Editorial: Restrict the press, restrict the public

By on April 3, 2013

We are students. We are journalists. And there is not a difference between those two roles except that we write, edit, and produce a newspaper in weekly installments.

This week, we were incensed to find out that one of our reporters was restricted from covering a Cultural Center and Pan-African Studies-sponsored Let’s Talk Luncheon concerning the use of the N-word on Twitter by a former REACH Ambassador.

According to those responsible for making this decision, we were not restricted from the event because we are the Louisville Cardinal, but because we are a news source, period. For the administration to even attempt to restrict the legitimate activities of a news organization is an affront to our readers, as it allows for the administration to go unchecked.

Though event leadership recognized that the conversation needed to be had, by removing student media from the equation, they crushed a discussion that could have been opened up to the whole student body through the Cardinal.

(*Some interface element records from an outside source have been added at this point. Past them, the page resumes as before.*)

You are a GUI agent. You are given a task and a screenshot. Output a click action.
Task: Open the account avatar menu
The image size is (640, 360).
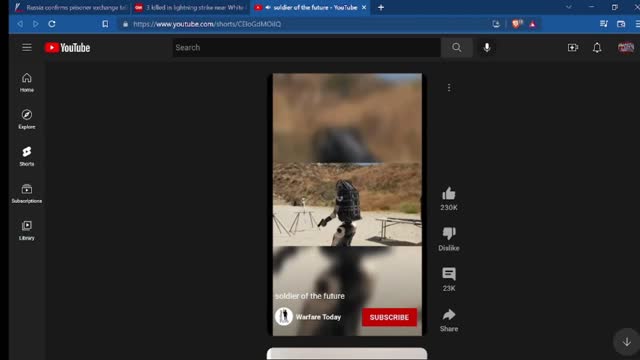point(625,48)
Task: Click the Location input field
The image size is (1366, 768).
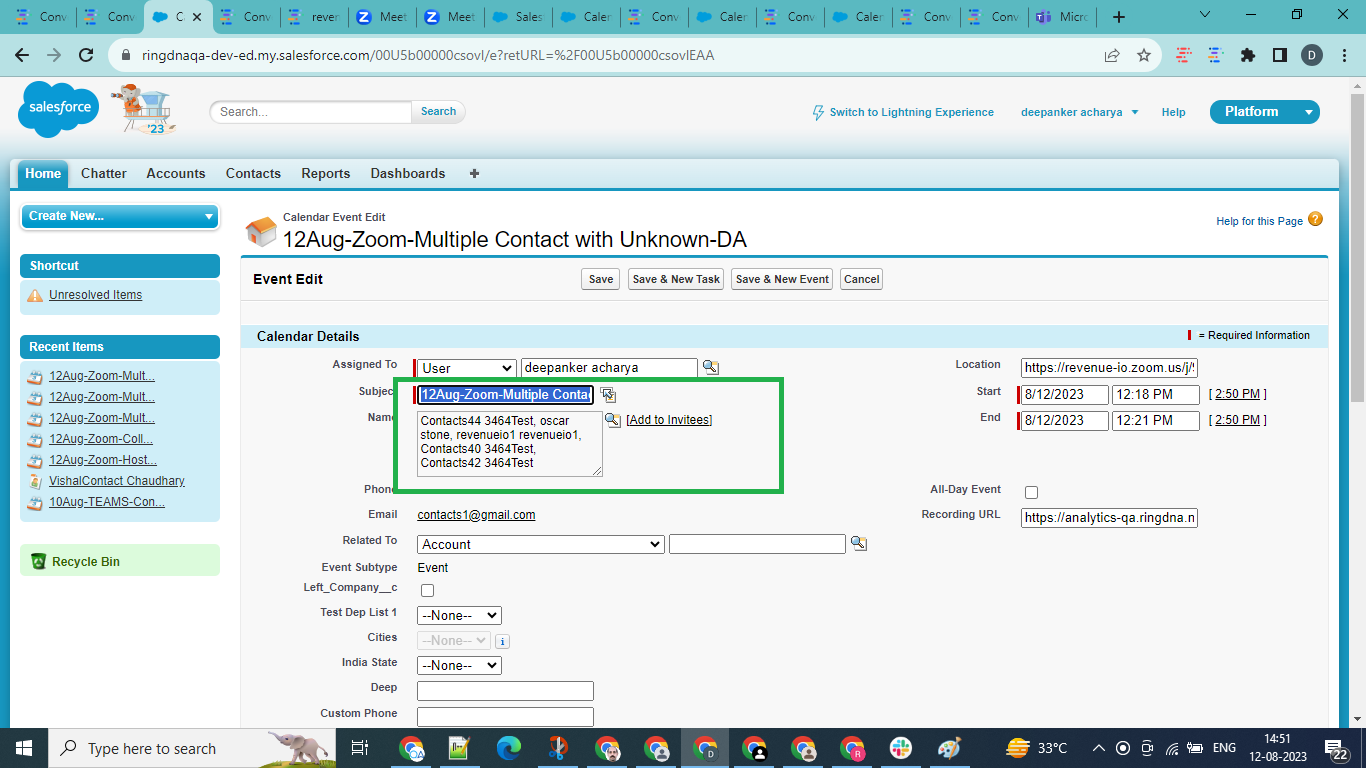Action: coord(1109,368)
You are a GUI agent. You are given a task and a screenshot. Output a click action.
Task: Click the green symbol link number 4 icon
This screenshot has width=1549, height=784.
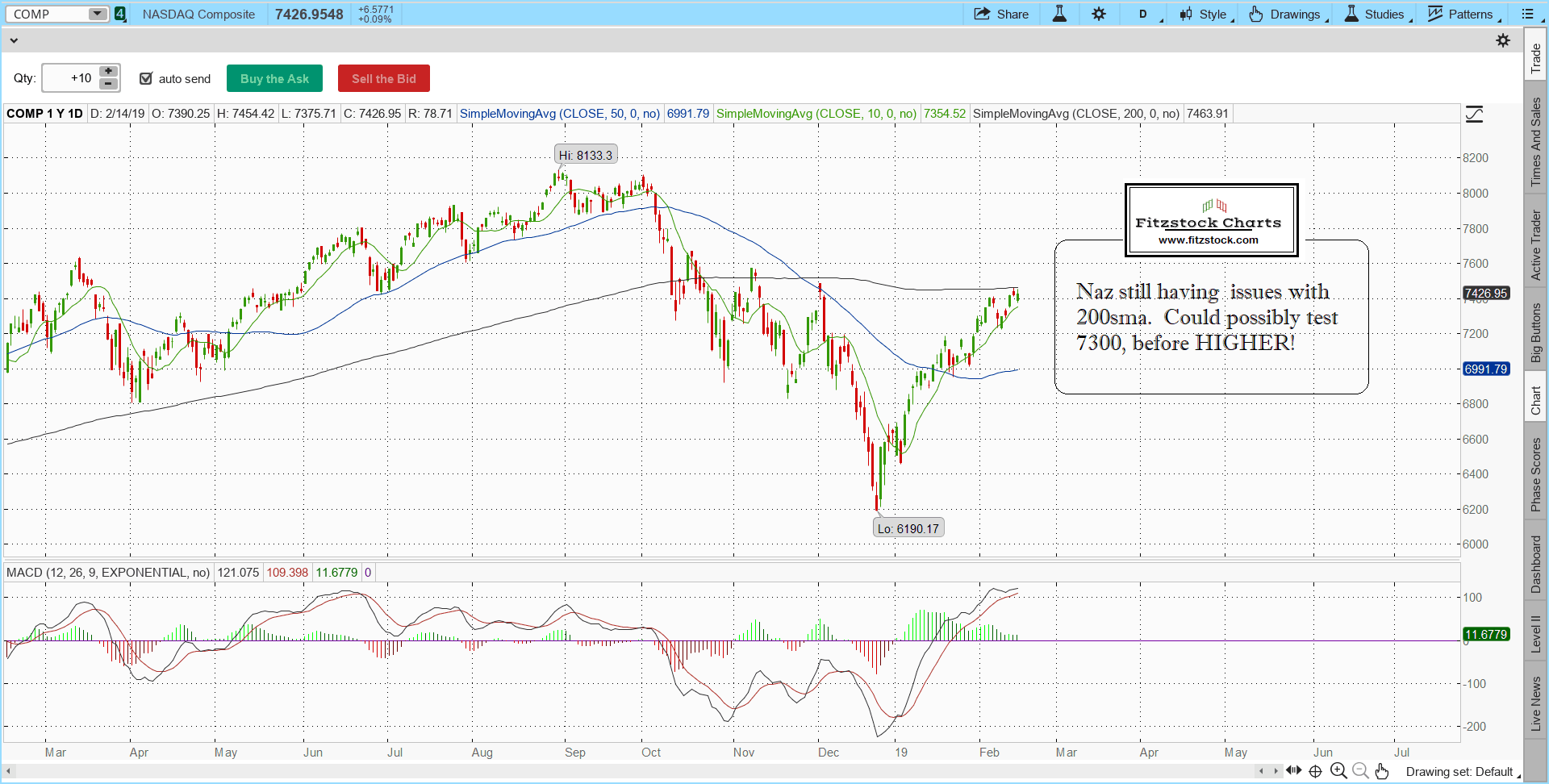click(x=120, y=14)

At any public event, student journalists may function like ghosts, hovering at the back of the room, gathering quotes and taking names without ever speaking to anyone. When a member of the student media makes him or herself known, the opportunity is created for event leadership to voice opinions about how the issue should be treated with the appropriate sensitivity. This does not give them the right to attempt to limit or eliminate publicity, though it is always acceptable for them to refuse to comment.

Any student can attend any public event, especially Let’s Talk Lunches, which have traditionally been open to all, especially student media. And even without the support of an established press, he or she could still write about it in a public fashion. He or she could write a blog post, or print out posters, or even take out a billboard advertisement. He or she could even tweet about it.